- [SELECTED EXTRACT]
┌────────

This project demonstrates the power and versatility of regularized statistical learning methods (Ridge, Lasso, and Elastic Net) across multiple machine learning paradigms. Through comprehensive analysis of two distinct datasets, we explore how regularization techniques enhance model performance, prevent overfitting, and improve generalization across different algorithmic approaches.
The work showcases expertise in:
- Multi-paradigm Analysis: Comparative study across OLS, SVM, and Neural Networks
- Regularization Techniques: Ridge (L2), Lasso (L1), and Elastic Net (L1+L2) implementations
- Real-world Applications: Crime prediction and health analytics use cases
- Rigorous Evaluation: Statistical inference, cross-validation, and performance metrics
1. Boston Housing Dataset
- Target: Predict per capita crime rates in Boston suburbs
- Features: 13 neighborhood characteristics (506 observations)
- Challenges: Heavy right-skew, multicollinearity, outliers
- Solution: Log-transformation and regularization techniques
2. Life Expectancy Dataset Source: WHO Life Expectancy Dataset - Kaggle
- 2900+ rows, 20 predictors across health, demographic, and economic domains
- Target: Life expectancy at birth (years)
- Predictors include:
- Health: Adult Mortality, Infant deaths, Immunisation coverage, HIV/AIDS, BMI
- Demographics: Country, Year, Status (Developed/Developing)

└────────

- [INPUT DATA]

┌────────

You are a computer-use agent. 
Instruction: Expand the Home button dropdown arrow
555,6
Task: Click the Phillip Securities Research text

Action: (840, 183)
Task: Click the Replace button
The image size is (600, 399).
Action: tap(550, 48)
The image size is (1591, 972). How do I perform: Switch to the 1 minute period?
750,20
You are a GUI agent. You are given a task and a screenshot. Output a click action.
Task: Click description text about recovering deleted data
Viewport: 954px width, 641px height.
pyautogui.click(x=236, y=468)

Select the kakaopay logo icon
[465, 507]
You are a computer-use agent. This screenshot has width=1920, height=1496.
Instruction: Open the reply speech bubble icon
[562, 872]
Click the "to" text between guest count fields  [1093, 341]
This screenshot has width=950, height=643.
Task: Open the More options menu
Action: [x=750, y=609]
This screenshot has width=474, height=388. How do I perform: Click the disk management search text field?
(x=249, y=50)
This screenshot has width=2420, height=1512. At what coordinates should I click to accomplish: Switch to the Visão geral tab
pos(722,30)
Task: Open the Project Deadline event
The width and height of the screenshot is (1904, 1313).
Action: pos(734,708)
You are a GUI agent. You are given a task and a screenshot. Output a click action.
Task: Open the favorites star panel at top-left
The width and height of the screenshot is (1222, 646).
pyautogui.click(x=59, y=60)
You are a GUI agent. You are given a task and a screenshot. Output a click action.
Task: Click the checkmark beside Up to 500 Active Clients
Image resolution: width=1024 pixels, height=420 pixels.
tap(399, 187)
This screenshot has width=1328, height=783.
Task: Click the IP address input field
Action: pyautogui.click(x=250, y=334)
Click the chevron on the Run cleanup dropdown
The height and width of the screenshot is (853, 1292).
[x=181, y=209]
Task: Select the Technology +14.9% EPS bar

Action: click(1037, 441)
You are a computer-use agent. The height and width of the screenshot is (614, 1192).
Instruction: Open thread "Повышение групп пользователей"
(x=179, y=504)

└────────

- [CHECK YOUR UNDERSTANDING]
(1) According to the regularization project overview, how many observations does the Boston Housing Dataset contain?
(2) List every health predictor that the regularization project overview names for the Life Expectancy Dataset.
The records are not needed for this work.

- [REPLIES]
(1) 506 observations.

(2) Adult Mortality, Infant deaths, Immunisation coverage, HIV/AIDS, BMI